-- begin Text section --

Williams: On education, the Youngkin administration places ideology over problem-solving
That’s all well and good. But earning doctorates and master’s degrees from one of the finer universities in America does not give one license to ignore or reinvent history.
To argue that U.S. racism is entirely due to individuals, at the exclusion of institutions and systems, is anti-intellectual, at odds with documented history and empirical data. I spelled out in a previous column how systemic racism is readily evident in our nation’s history of enslavement, Jim Crow, and discrimination in voting, lending, housing, employment, education, criminal justice and health care.
A person who would argue otherwise is either racist, close-minded or engaging in ideological pandering for political gain. They should have no role in guiding public education policy.
To further argue that a nation designed for white male hegemony should feel no imperative to address and remediate that history defies common sense, unless the goal is maintaining power and privilege.
As for George Mason, one of Youngkin’s appointees, Lindsey Burke, “wrote the Project 2025 chapter on how to dismantle the federal Department of Education, strip billions of dollars from public schools and seriously undermine civil rights oversight and enforcement,” says Genevieve Siegel-Hawley, a professor of educational leadership at VCU.
The Chronicle article cites five other Youngkin appointees with past or present connections to The Heritage Foundation, including Nina Rees, its former senior education policy analyst and spokesperson; Charles Stimson, a senior adviser to the president; and Kenneth Marcus, a former assistant secretary for civil rights in the Education Department under Trump who three years ago signed onto Heritage’s call to “end critical race theory influence in schools.”
Martinez defended the governor’s appointments.

-- end Text section --
-- begin Data entries --

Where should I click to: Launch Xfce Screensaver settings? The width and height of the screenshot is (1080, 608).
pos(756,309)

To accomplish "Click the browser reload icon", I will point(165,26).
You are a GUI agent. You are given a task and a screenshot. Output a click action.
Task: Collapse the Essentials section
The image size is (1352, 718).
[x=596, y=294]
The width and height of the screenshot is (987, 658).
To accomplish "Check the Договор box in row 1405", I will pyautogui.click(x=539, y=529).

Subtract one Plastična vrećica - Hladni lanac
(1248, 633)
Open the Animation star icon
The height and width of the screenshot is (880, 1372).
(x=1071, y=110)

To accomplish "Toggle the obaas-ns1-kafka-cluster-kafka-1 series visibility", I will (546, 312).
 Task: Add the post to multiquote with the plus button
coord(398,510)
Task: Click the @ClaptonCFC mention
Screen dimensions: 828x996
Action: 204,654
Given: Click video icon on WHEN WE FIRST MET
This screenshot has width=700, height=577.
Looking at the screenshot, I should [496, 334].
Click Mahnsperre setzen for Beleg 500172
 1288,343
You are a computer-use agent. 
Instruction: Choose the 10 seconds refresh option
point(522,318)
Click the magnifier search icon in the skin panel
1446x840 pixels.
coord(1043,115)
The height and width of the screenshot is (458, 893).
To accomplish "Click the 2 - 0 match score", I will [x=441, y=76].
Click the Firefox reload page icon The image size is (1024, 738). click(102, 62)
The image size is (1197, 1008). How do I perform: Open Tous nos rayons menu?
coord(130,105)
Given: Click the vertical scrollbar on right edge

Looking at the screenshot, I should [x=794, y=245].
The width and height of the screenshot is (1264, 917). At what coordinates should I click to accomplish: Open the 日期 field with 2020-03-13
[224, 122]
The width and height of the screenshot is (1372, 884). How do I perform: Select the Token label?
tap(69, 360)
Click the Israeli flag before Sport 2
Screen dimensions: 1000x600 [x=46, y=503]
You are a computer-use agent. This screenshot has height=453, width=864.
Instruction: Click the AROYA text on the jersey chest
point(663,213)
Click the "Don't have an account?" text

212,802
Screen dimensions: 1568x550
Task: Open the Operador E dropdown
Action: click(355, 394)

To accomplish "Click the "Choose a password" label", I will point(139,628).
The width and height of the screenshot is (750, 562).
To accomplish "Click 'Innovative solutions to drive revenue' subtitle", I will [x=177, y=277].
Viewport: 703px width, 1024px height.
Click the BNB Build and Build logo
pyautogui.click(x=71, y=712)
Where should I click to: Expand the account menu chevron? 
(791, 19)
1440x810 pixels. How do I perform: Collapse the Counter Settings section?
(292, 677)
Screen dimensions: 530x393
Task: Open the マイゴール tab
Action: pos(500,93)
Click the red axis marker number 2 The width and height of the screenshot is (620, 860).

-- end Data entries --

* **Request**:
Return, word for word, the passage of the column on the Youngkin administration's education appointees that opens with the words containing "To further argue" and closes with "leadership at VCU.".

* **Response**:
To further argue that a nation designed for white male hegemony should feel no imperative to address and remediate that history defies common sense, unless the goal is maintaining power and privilege.
As for George Mason, one of Youngkin’s appointees, Lindsey Burke, “wrote the Project 2025 chapter on how to dismantle the federal Department of Education, strip billions of dollars from public schools and seriously undermine civil rights oversight and enforcement,” says Genevieve Siegel-Hawley, a professor of educational leadership at VCU.